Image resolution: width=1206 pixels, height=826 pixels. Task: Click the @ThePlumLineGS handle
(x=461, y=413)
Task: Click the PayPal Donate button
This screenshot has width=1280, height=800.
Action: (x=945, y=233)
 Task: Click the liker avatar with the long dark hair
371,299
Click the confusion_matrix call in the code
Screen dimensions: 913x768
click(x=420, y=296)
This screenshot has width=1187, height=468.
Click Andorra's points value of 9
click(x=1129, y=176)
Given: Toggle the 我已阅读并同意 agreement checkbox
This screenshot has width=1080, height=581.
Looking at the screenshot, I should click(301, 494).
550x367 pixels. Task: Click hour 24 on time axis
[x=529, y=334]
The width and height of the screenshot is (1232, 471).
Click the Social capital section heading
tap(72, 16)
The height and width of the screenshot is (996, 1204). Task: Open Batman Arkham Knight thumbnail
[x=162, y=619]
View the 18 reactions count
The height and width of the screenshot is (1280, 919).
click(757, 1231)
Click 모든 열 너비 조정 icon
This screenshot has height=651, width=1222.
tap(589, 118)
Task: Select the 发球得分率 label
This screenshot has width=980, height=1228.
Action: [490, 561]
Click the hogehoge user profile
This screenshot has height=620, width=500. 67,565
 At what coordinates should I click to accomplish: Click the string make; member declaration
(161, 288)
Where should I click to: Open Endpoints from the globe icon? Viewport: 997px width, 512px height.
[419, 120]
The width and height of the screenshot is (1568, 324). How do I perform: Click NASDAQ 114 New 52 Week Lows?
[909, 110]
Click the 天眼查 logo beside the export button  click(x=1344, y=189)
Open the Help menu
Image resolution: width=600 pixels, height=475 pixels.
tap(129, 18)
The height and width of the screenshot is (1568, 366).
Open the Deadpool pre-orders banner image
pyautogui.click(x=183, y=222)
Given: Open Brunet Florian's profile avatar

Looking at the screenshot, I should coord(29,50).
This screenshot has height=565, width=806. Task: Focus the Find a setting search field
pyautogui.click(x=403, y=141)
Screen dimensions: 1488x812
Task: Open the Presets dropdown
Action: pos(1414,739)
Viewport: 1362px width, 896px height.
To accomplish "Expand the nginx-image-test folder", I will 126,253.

------------------------------------------------------------------------

All of the material above should be restated verbatim.

Answer space
Image resolution: width=1206 pixels, height=826 pixels. Task: Click the @ThePlumLineGS handle
(x=461, y=413)
Task: Click the PayPal Donate button
This screenshot has width=1280, height=800.
Action: (x=945, y=233)
 Task: Click the liker avatar with the long dark hair
371,299
Click the confusion_matrix call in the code
Screen dimensions: 913x768
click(x=420, y=296)
This screenshot has width=1187, height=468.
Click Andorra's points value of 9
click(x=1129, y=176)
Given: Toggle the 我已阅读并同意 agreement checkbox
This screenshot has width=1080, height=581.
Looking at the screenshot, I should click(301, 494).
550x367 pixels. Task: Click hour 24 on time axis
[x=529, y=334]
The width and height of the screenshot is (1232, 471).
Click the Social capital section heading
tap(72, 16)
The height and width of the screenshot is (996, 1204). Task: Open Batman Arkham Knight thumbnail
[x=162, y=619]
View the 18 reactions count
The height and width of the screenshot is (1280, 919).
click(757, 1231)
Click 모든 열 너비 조정 icon
This screenshot has height=651, width=1222.
tap(589, 118)
Task: Select the 发球得分率 label
This screenshot has width=980, height=1228.
Action: [490, 561]
Click the hogehoge user profile
This screenshot has height=620, width=500. 67,565
 At what coordinates should I click to accomplish: Click the string make; member declaration
(161, 288)
Where should I click to: Open Endpoints from the globe icon? Viewport: 997px width, 512px height.
[419, 120]
The width and height of the screenshot is (1568, 324). How do I perform: Click NASDAQ 114 New 52 Week Lows?
[909, 110]
Click the 天眼查 logo beside the export button  click(x=1344, y=189)
Open the Help menu
Image resolution: width=600 pixels, height=475 pixels.
tap(129, 18)
The height and width of the screenshot is (1568, 366).
Open the Deadpool pre-orders banner image
pyautogui.click(x=183, y=222)
Given: Open Brunet Florian's profile avatar

Looking at the screenshot, I should coord(29,50).
This screenshot has height=565, width=806. Task: Focus the Find a setting search field
pyautogui.click(x=403, y=141)
Screen dimensions: 1488x812
Task: Open the Presets dropdown
Action: pos(1414,739)
Viewport: 1362px width, 896px height.
To accomplish "Expand the nginx-image-test folder", I will 126,253.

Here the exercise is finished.